GOAL: In the listing below, replace every "Viewport" with "Window" and repeat the lines with nothing else changed.

****************

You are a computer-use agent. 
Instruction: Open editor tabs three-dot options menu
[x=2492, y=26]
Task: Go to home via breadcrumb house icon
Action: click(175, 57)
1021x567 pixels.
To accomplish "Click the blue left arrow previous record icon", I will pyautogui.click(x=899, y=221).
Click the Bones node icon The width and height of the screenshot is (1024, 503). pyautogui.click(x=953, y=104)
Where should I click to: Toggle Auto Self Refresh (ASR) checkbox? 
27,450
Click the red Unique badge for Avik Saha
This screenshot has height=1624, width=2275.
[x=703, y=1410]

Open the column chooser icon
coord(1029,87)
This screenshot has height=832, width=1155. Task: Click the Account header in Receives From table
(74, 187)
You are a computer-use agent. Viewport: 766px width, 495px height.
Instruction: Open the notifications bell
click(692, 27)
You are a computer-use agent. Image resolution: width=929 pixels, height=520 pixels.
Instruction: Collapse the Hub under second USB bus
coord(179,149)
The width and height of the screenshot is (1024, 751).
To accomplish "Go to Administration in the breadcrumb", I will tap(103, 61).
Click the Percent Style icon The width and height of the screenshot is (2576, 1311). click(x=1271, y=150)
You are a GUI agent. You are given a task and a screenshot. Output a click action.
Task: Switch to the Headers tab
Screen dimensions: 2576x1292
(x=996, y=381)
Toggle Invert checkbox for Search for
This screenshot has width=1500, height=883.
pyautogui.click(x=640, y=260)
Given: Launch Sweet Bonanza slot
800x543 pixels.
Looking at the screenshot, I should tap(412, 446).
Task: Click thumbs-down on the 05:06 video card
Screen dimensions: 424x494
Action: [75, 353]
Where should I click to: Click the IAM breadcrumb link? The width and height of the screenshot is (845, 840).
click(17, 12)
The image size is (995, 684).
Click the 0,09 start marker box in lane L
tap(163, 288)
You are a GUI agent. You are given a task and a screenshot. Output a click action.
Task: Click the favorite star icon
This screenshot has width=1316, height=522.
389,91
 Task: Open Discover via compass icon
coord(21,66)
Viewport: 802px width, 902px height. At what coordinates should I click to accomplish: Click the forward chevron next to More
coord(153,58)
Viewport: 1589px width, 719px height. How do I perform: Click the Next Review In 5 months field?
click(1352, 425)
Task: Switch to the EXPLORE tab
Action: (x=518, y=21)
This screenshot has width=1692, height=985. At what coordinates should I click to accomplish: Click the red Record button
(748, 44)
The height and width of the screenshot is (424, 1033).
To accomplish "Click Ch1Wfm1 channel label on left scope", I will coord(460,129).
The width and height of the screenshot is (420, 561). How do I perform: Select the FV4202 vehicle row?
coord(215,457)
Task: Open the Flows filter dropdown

****************

TASK SOLUTION:
You are a computer-use agent. 
Instruction: Open editor tabs three-dot options menu
[x=2492, y=26]
Task: Go to home via breadcrumb house icon
Action: click(175, 57)
1021x567 pixels.
To accomplish "Click the blue left arrow previous record icon", I will pyautogui.click(x=899, y=221).
Click the Bones node icon The width and height of the screenshot is (1024, 503). pyautogui.click(x=953, y=104)
Where should I click to: Toggle Auto Self Refresh (ASR) checkbox? 
27,450
Click the red Unique badge for Avik Saha
This screenshot has height=1624, width=2275.
[x=703, y=1410]

Open the column chooser icon
coord(1029,87)
This screenshot has height=832, width=1155. Task: Click the Account header in Receives From table
(74, 187)
You are a computer-use agent. Window: 766px width, 495px height.
Instruction: Open the notifications bell
click(692, 27)
You are a computer-use agent. Image resolution: width=929 pixels, height=520 pixels.
Instruction: Collapse the Hub under second USB bus
coord(179,149)
The width and height of the screenshot is (1024, 751).
To accomplish "Go to Administration in the breadcrumb", I will tap(103, 61).
Click the Percent Style icon The width and height of the screenshot is (2576, 1311). click(x=1271, y=150)
You are a GUI agent. You are given a task and a screenshot. Output a click action.
Task: Switch to the Headers tab
Screen dimensions: 2576x1292
(x=996, y=381)
Toggle Invert checkbox for Search for
This screenshot has width=1500, height=883.
pyautogui.click(x=640, y=260)
Given: Launch Sweet Bonanza slot
800x543 pixels.
Looking at the screenshot, I should tap(412, 446).
Task: Click thumbs-down on the 05:06 video card
Screen dimensions: 424x494
Action: [75, 353]
Where should I click to: Click the IAM breadcrumb link? The width and height of the screenshot is (845, 840).
click(17, 12)
The image size is (995, 684).
Click the 0,09 start marker box in lane L
tap(163, 288)
You are a GUI agent. You are given a task and a screenshot. Output a click action.
Task: Click the favorite star icon
This screenshot has width=1316, height=522.
389,91
 Task: Open Discover via compass icon
coord(21,66)
Window: 802px width, 902px height. At what coordinates should I click to accomplish: Click the forward chevron next to More
coord(153,58)
Window: 1589px width, 719px height. How do I perform: Click the Next Review In 5 months field?
click(1352, 425)
Task: Switch to the EXPLORE tab
Action: (x=518, y=21)
This screenshot has width=1692, height=985. At what coordinates should I click to accomplish: Click the red Record button
(748, 44)
The height and width of the screenshot is (424, 1033).
To accomplish "Click Ch1Wfm1 channel label on left scope", I will coord(460,129).
The width and height of the screenshot is (420, 561). How do I perform: Select the FV4202 vehicle row?
coord(215,457)
Task: Open the Flows filter dropdown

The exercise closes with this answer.